======== SOURCE MATERIAL

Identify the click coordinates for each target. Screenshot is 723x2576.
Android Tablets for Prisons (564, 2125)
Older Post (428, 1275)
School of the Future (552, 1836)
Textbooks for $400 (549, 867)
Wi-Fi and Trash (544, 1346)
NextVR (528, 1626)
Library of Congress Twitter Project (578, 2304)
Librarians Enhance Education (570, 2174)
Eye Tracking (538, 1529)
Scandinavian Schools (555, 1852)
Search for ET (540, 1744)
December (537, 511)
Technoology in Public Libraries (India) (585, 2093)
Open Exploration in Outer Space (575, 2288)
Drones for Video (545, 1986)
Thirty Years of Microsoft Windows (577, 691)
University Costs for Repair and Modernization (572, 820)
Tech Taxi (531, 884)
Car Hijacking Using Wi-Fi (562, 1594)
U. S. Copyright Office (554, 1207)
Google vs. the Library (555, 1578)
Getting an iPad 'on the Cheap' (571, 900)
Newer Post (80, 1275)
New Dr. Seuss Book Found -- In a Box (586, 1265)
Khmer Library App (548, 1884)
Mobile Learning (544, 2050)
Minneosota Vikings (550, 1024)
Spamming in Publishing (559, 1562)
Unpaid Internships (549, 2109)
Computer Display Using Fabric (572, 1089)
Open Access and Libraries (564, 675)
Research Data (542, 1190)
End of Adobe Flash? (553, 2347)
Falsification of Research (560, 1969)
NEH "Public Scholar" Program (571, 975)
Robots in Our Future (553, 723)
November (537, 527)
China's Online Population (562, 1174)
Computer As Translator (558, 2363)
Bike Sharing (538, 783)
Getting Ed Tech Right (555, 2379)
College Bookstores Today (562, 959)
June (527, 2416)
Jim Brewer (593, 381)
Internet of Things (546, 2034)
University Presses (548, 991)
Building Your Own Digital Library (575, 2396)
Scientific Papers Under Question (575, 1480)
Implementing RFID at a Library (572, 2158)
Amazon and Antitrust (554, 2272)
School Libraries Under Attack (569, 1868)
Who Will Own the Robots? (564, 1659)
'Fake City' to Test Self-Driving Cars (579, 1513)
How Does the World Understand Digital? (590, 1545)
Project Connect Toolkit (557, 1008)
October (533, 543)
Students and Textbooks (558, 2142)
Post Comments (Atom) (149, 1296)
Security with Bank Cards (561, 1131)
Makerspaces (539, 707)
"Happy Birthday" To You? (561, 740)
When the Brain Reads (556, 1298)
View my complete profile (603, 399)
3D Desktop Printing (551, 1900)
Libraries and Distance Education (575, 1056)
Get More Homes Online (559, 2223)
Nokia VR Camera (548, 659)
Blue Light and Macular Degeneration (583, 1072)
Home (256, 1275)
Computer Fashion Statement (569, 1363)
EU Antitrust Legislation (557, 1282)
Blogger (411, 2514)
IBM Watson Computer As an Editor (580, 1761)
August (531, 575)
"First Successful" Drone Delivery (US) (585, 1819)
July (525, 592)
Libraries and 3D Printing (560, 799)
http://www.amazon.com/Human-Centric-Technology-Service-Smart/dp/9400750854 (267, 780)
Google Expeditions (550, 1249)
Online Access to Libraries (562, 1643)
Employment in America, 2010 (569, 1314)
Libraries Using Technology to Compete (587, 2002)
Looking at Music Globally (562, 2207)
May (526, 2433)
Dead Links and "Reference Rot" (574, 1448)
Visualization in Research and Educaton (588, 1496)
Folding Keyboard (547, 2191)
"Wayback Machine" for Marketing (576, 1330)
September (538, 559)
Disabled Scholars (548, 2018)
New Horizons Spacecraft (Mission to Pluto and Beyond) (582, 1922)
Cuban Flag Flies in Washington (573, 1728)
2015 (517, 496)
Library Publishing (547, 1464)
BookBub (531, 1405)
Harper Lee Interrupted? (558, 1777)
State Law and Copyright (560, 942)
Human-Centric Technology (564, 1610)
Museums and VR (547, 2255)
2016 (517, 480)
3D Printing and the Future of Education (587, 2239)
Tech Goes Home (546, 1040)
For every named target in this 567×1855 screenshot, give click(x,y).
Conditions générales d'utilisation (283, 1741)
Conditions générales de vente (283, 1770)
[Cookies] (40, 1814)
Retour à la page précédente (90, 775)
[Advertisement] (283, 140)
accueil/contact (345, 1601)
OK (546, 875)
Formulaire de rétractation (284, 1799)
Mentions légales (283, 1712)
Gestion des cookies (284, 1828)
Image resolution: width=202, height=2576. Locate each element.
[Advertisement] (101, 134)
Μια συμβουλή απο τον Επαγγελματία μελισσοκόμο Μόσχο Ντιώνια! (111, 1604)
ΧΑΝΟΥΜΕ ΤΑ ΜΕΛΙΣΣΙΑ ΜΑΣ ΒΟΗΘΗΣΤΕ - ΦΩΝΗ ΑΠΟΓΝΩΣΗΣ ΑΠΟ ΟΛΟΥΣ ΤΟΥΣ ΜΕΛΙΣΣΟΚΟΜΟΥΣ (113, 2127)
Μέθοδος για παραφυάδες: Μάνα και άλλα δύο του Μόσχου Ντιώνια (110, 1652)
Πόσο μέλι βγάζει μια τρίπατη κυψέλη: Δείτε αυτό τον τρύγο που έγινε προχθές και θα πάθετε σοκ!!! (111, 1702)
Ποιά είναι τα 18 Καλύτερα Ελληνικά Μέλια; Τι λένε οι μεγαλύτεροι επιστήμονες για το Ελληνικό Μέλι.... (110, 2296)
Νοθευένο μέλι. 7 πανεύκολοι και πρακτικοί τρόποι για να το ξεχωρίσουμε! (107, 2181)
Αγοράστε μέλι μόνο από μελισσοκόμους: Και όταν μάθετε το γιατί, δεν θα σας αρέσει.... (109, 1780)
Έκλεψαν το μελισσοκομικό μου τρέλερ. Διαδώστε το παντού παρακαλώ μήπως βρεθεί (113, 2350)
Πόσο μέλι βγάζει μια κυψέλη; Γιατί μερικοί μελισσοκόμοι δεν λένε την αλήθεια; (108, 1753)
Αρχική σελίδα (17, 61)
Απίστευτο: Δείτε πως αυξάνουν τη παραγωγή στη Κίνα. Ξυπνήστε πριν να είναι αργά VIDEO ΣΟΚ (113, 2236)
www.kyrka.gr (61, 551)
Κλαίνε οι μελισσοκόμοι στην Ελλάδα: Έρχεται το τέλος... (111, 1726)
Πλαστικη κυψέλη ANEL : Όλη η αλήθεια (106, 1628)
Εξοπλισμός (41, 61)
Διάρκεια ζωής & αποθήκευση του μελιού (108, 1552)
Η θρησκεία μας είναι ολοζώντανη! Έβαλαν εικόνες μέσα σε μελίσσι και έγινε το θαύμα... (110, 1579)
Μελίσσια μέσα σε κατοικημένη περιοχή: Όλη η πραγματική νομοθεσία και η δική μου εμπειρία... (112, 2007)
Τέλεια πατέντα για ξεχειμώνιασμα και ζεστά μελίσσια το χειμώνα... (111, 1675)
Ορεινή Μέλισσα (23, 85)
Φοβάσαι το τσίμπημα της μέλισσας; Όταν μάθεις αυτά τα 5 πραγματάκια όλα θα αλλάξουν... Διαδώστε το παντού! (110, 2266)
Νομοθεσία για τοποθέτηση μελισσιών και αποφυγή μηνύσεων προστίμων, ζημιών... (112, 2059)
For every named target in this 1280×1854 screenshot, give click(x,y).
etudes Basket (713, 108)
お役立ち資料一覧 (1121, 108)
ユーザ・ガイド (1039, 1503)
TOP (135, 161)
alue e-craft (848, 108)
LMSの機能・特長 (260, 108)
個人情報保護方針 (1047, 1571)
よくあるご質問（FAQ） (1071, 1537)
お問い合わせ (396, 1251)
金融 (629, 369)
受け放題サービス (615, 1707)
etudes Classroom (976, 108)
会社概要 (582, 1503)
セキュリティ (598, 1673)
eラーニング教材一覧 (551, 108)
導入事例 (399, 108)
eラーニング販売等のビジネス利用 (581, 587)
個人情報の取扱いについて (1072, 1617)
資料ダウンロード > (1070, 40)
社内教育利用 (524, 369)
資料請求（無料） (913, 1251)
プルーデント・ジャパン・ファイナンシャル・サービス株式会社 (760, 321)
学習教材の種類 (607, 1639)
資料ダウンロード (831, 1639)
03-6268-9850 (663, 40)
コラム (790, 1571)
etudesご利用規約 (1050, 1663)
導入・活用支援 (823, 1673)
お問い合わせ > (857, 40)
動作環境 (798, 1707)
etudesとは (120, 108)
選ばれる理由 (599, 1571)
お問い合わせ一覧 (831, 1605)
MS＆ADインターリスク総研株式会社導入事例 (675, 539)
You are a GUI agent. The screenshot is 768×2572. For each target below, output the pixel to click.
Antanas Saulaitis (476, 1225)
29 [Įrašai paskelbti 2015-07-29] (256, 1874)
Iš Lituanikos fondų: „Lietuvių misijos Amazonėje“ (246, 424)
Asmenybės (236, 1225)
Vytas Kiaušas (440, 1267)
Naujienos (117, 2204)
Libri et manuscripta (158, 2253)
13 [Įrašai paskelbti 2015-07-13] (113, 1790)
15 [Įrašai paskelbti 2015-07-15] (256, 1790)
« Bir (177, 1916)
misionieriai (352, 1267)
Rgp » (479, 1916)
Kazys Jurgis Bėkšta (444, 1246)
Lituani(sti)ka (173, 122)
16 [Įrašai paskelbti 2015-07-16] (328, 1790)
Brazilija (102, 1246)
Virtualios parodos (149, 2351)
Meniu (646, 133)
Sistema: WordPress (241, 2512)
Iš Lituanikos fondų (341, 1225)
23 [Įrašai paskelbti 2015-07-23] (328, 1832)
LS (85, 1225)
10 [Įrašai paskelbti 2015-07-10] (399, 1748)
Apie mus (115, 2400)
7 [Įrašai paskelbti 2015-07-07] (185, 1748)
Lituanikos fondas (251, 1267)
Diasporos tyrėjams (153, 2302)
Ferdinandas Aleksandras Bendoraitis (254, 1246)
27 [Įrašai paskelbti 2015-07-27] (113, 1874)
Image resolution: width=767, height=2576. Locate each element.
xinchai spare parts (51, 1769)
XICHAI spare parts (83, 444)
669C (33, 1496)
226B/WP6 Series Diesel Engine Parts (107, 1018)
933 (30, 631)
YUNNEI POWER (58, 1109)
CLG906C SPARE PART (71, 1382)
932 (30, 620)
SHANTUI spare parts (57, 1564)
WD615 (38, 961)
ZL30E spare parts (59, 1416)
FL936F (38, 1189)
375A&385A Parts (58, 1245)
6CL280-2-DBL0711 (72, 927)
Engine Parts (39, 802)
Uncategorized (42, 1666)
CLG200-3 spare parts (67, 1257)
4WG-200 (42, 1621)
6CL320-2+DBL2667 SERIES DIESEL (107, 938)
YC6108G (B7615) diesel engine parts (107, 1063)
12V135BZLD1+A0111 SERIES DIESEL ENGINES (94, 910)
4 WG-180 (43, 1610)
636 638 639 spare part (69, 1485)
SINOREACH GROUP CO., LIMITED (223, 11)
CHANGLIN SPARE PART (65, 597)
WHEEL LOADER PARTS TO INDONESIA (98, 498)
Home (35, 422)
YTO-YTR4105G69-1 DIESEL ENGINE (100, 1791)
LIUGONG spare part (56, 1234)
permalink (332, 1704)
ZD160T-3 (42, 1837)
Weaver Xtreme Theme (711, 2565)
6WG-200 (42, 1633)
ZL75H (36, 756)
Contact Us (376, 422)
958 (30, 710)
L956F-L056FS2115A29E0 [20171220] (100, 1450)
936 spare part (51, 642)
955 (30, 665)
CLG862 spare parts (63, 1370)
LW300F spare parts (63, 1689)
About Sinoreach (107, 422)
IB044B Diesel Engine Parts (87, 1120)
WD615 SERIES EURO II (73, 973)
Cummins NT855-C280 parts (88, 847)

================

Rewrite the data from the line with "Cars (579, 1513)" to the line with "[Advertisement] (101, 134)", putting "Archives" in place of every "Libraries" and leaving everything else unchanged.

'Fake City' to Test Self-Driving Cars (579, 1513)
How Does the World Understand Digital? (590, 1545)
Project Connect Toolkit (557, 1008)
October (533, 543)
Students and Textbooks (558, 2142)
Post Comments (Atom) (149, 1296)
Security with Bank Cards (561, 1131)
Makerspaces (539, 707)
"Happy Birthday" To You? (561, 740)
When the Brain Reads (556, 1298)
View my complete profile (603, 399)
3D Desktop Printing (551, 1900)
Archives and Distance Education (575, 1056)
Get More Homes Online (559, 2223)
Nokia VR Camera (548, 659)
Blue Light and Macular Degeneration (583, 1072)
Home (256, 1275)
Computer Fashion Statement (569, 1363)
EU Antitrust Legislation (557, 1282)
Blogger (411, 2514)
IBM Watson Computer As an Editor (580, 1761)
August (531, 575)
"First Successful" Drone Delivery (US) (585, 1819)
July (525, 592)
Archives and 3D Printing (560, 799)
http://www.amazon.com/Human-Centric-Technology-Service-Smart/dp/9400750854 (267, 780)
Google Expeditions (550, 1249)
Online Access to Archives (562, 1643)
Employment in America, 2010 (569, 1314)
Archives Using Technology to Compete (587, 2002)
Looking at Music Globally (562, 2207)
May (526, 2433)
Dead Links and "Reference Rot" (574, 1448)
Visualization in Research and Educaton (588, 1496)
Folding Keyboard (547, 2191)
"Wayback Machine" for Marketing (576, 1330)
September (538, 559)
Disabled Scholars (548, 2018)
New Horizons Spacecraft (Mission to Pluto and Beyond) (582, 1922)
Cuban Flag Flies in Washington (573, 1728)
2015 (517, 496)
Library Publishing (547, 1464)
BookBub (531, 1405)
Harper Lee Interrupted? (558, 1777)
State Law and Copyright (560, 942)
Human-Centric Technology (564, 1610)
Museums and VR (547, 2255)
2016 (517, 480)
3D Printing and the Future of Education (587, 2239)
Tech Goes Home (546, 1040)
For every named target in this 567×1855 screenshot, give click(x,y).
Conditions générales d'utilisation (283, 1741)
Conditions générales de vente (283, 1770)
[Cookies] (40, 1814)
Retour à la page précédente (90, 775)
[Advertisement] (283, 140)
accueil/contact (345, 1601)
OK (546, 875)
Formulaire de rétractation (284, 1799)
Mentions légales (283, 1712)
Gestion des cookies (284, 1828)
Image resolution: width=202, height=2576. Locate each element.
[Advertisement] (101, 134)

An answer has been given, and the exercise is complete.